Arquivos mensais: julho 2009

Links com textos sobre meu trabalho

Mulher em negro. Desenho da série Ovos. Grafite, aquarela e nanquim sobre papel.
Olá
Abaixo dois links com textos interessantes que abordam algumas características do meu trabalho. Para os que curtem, bom proveito!

Rosana

O texto da pesquisadora Dária Jaremtchuké bastante interessante ao tratar de açoes políticas na arte contemporânea brasileira, algo que penso estar em falta. Acesse http://www.concinnitas.uerj.br/arquivo/revista10.htm e bom proveito.

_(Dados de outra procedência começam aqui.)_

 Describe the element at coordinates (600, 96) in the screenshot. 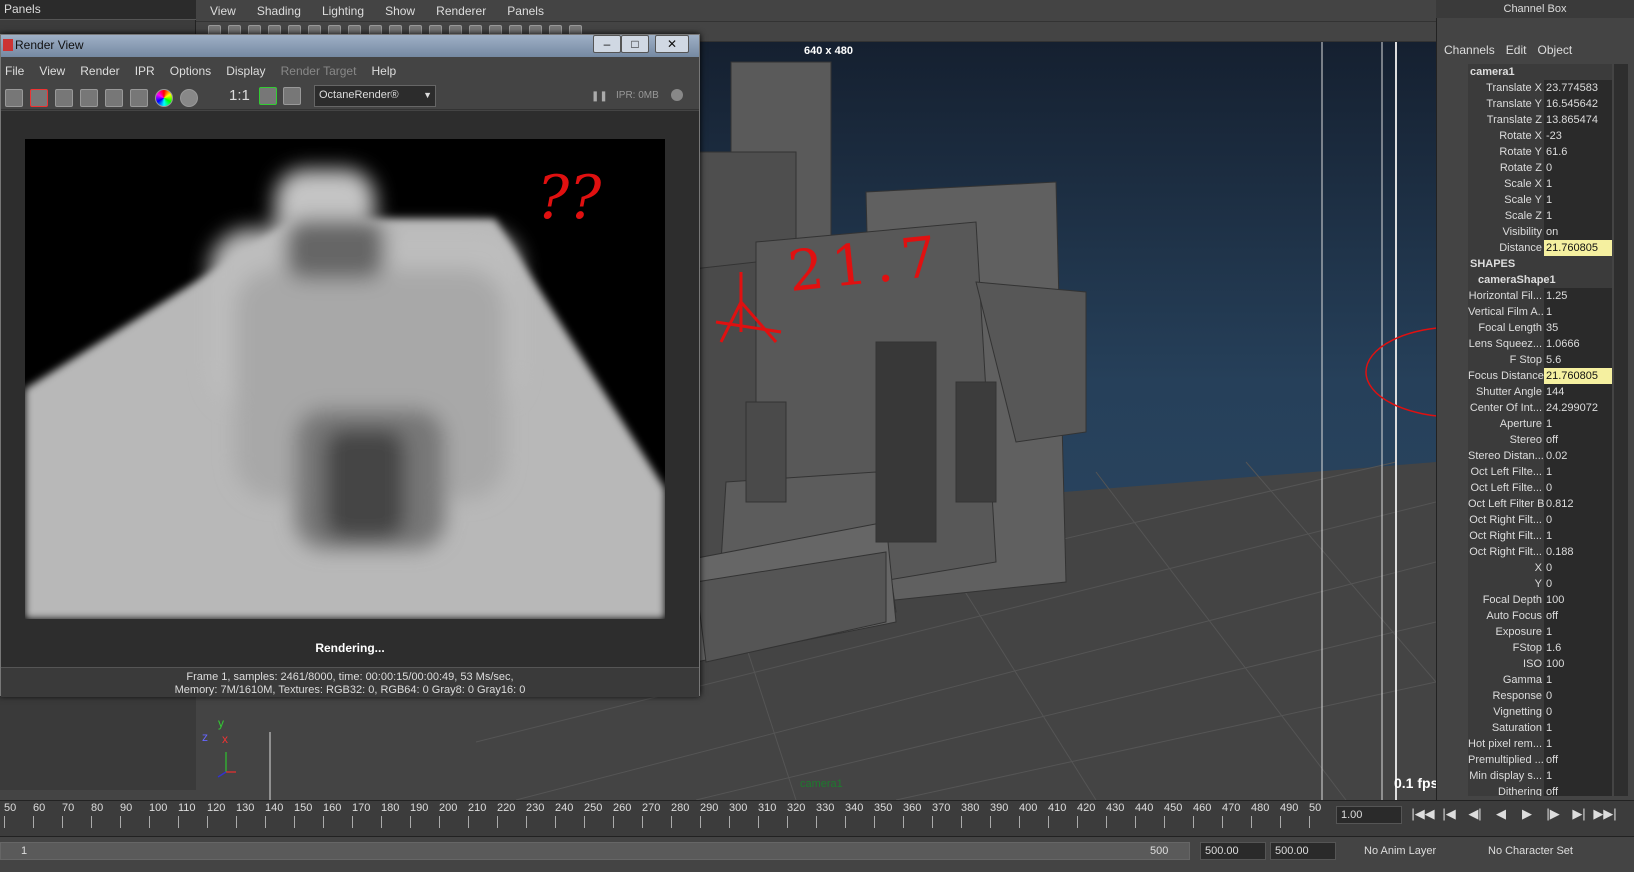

Outro link interessante é o que traz o texto da pesquisadora Joedy Bamonte, e este um “especial” muito legal sobre o meu trabalho (gostei muito). Ir para http://www.anpap.org.br/2008/artigos/028.pdf

Textos de minha autoria

Olá a todos,

Algumas pessoas tem perguntado sobre textos sobre o meu trabalho. Na realidade, havia prometido postar alguma coisa sobre isto.

Estou negociando com algumas pessoas para colocar seus textos sobre meu trabalho. Em alguns casos irei colocar links de textos interessantes sobre ele. Além disso, irei colocar alguns dos meus escritos, e começo com os textos abaixo.

Espero que apreciem.

Rosana

A RESPEITO DOS TRABALHOS EXPOSTOS
Este texto foi produzido para o catálogo do Panorama 97 – MAM SP, sobre, dentre outros, o trabalho abaixo.

Imagem da série Bastidores. Imagem transferida sobre tecido, bastidor e linha de costura. 30cm diametro. 1997.

Sempre pensei em arte como um sistema que devesse ser sincero. Para mim, a arte deve servir às necessidades profundas de quem a produz, senão corre o risco de tornar-se superficial. O artista deve sempre trabalhar com as coisas que o tocam profundamente. Se lhe toca o azul, trabalhe, pois, com o azul. Se lhe tocam os problemas relacionados com a sua condição no mundo, trabalhe então com esses problemas.

No meu caso, tocaram-me sempre as questões referentes à minha condição de mulher e negra. Olhar no espelho e me localizar em um mundo que muitas vezes se mostra preconceituoso e hostil é um desafio diário. Aceitar as regras impostas por um padrão de beleza ou de comportamento que traz muito de preconceito, velado ou não, ou discutir esses padrões, eis a questão.

Dentro desse pensar, faz parte do meu fazer artístico apropriar-me de objetos do cotidiano ou elementos pouco valorizados para produzir meus trabalhos. Objetos banais, sem importância. Utilizar-me de objetos do domínio quase exclusivo das mulheres. Utilizar-me de tecidos e linhas. Linhas que modificam o sentido, costurando novos significados, transformando um objeto banal, ridículo, alterando-o, tornando-o um elemento de violência, de repressão. O fio que torce, puxa, modifica o formato do rosto, produzindo bocas que não gritam, dando nós na garganta. Olhos costurado, fechados para o mundo e, principalmente, para sua condição no mundo.

Apropriar-me do que é recusado e malvisto. Cabelos. Cabelo “ruim”, “pixaim”, “duro”. Cabelo que dá nó. Cabelos longe da maciez da seda, longe do brilho dos comerciais de shampoo. Cabelos de negra. Cabelos vistos aqui como elementos classificatórios, que distinguem entre o bom e o ruim, o bonito e o feio.

Pensar em minha condição no mundo por intermédio de meu trabalho. Pensar sobre as questões de ser mulher, sobre as questões da minha origem, gravadas na cor da minha pele, na forma dos meus cabelos. Gritar, mesmo que por outras bocas estampadas no tecido ou outros nomes na parede. Este tem sido meu fazer, meu desafio, minha busca.

Rosana Paulino, 1997

A LENDA DA PEMBA

Pois é, estou estreando como ilustradora de livros infantis, junto com minha parceira Márcia Silva. Em breve colocaremos, como educadoras, algumas dicas sobre como utilizar melhor o livro e o material nele contido.

O legal é que se trata de uma lenda importante, que conta um pouco da Pemba, material sagrado nas religiões de matriz afro-brasileira. Então, é aproveitar a leitura.